In September, Barclay identified ambulance delivery times as its top priority in a speech to the Policy Exchange think tank, which is a promising start. Mainly thanks to holes in social care, the NHS has 12,000 beds occupied by patients who are medically fit for discharge. This means that those who actually enter A&E cannot be moved to the wards, and those waiting in ambulances are sometimes unable to get through the door. Addressing one means addressing bottlenecks throughout the system. But he also complained that there was “too much management” in the NHS, a darling of the Conservative right that is increasingly used to back demands for yet more so-called efficiency savings, but is often eerily short on details.

Overmanagement is not what makes the NHS sick. The truth is skyrocketing inflation plus anticipated wage awards are already straining budgets, while recent analysis by the health think tank Nuffield Trust suggests that once you factor in the growing demand for health care from a population in growth and aging rapidly, even in real terms the spending increases of recent years look more like a period of stagnation. That helps explain why things feel threadbare on the ground, even as billions pour into the NHS. During leadership campaigns, Sunak declared that putting more money into the NHS was “not enough; we need to reform things so that we can be more efficient.” But what that meant was never fully explained; all we really got from the summer about sunak thinking is that his father was a GP and his mother a pharmacist, and now he wants to fine people for missing appointments.

NHS reform need not be just a weasel euphemism for cuts and privatisation.

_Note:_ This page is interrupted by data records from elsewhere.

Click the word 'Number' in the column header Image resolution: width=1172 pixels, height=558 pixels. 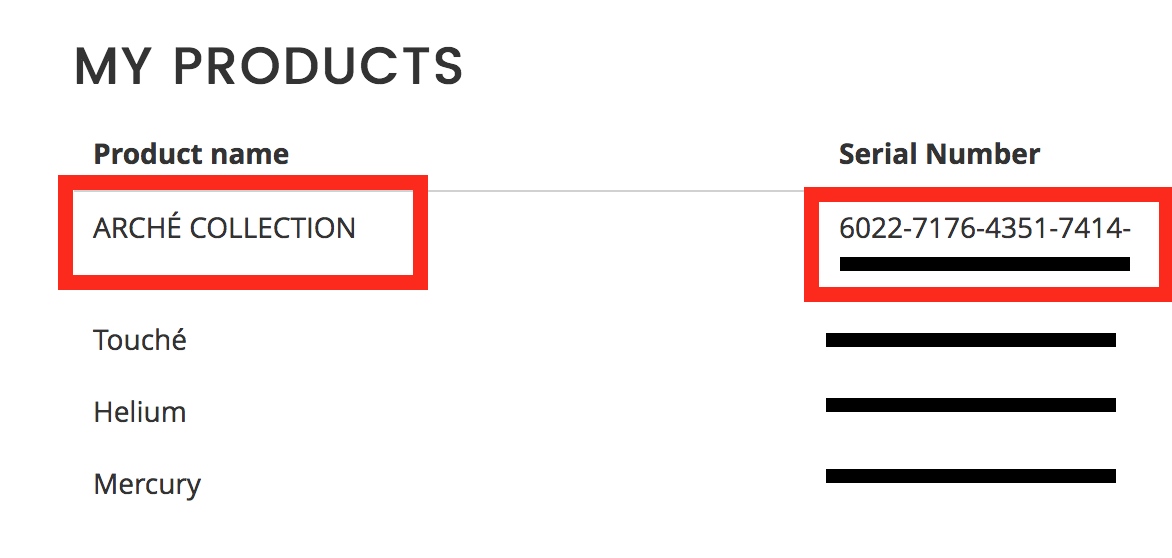click(x=984, y=154)
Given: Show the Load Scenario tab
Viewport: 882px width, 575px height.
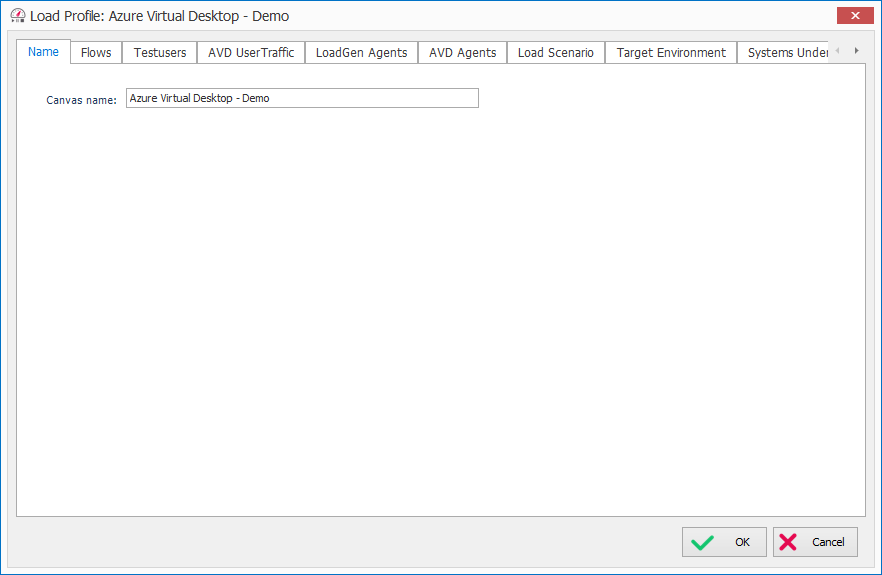Looking at the screenshot, I should (555, 53).
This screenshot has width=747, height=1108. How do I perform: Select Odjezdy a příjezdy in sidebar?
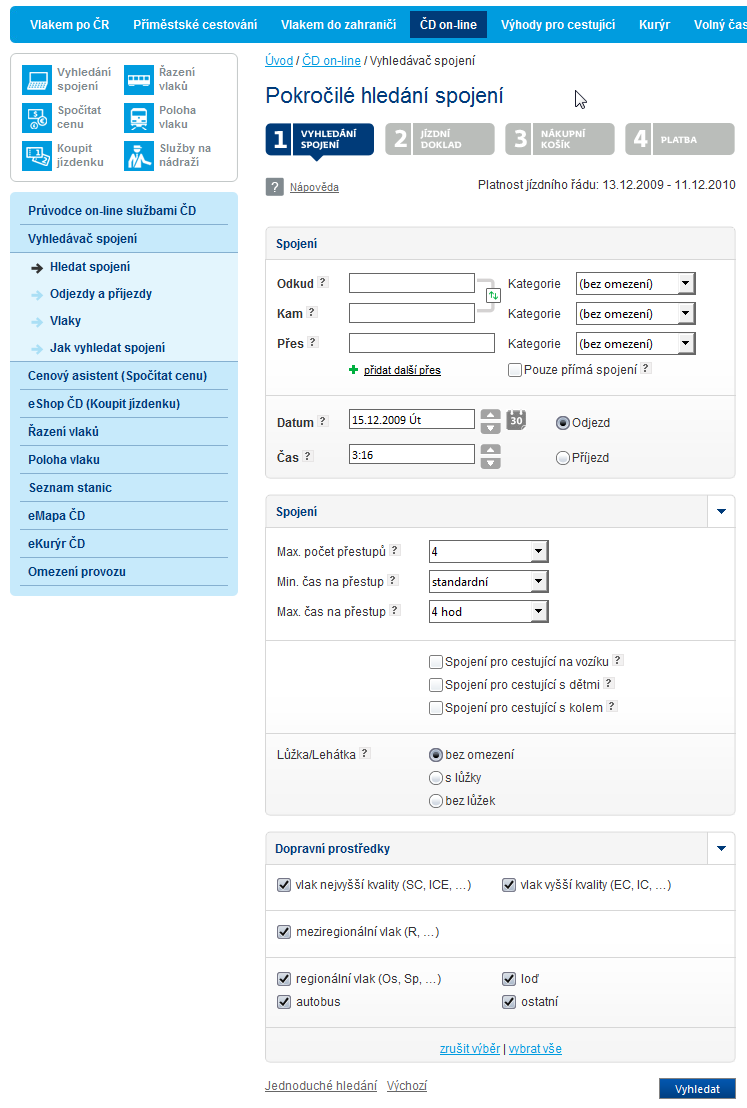click(x=101, y=294)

There are perfectly benign and sensible ways to deal with the fact that hospitals are full of people who really shouldn’t be there, most notably through social care. We can also do more to prevent people from getting sick, including using the recently revived leveling agenda to help address health disparities in the poorest communities.

But there are ominous rumblings in the broader Conservative at the moment about whether the NHS is sustainable at all in its current form, an argument that has lain eerily in the background for a while without daring to show its face. Our correspondent was right: political drama is compelling, but now real life must share the stage.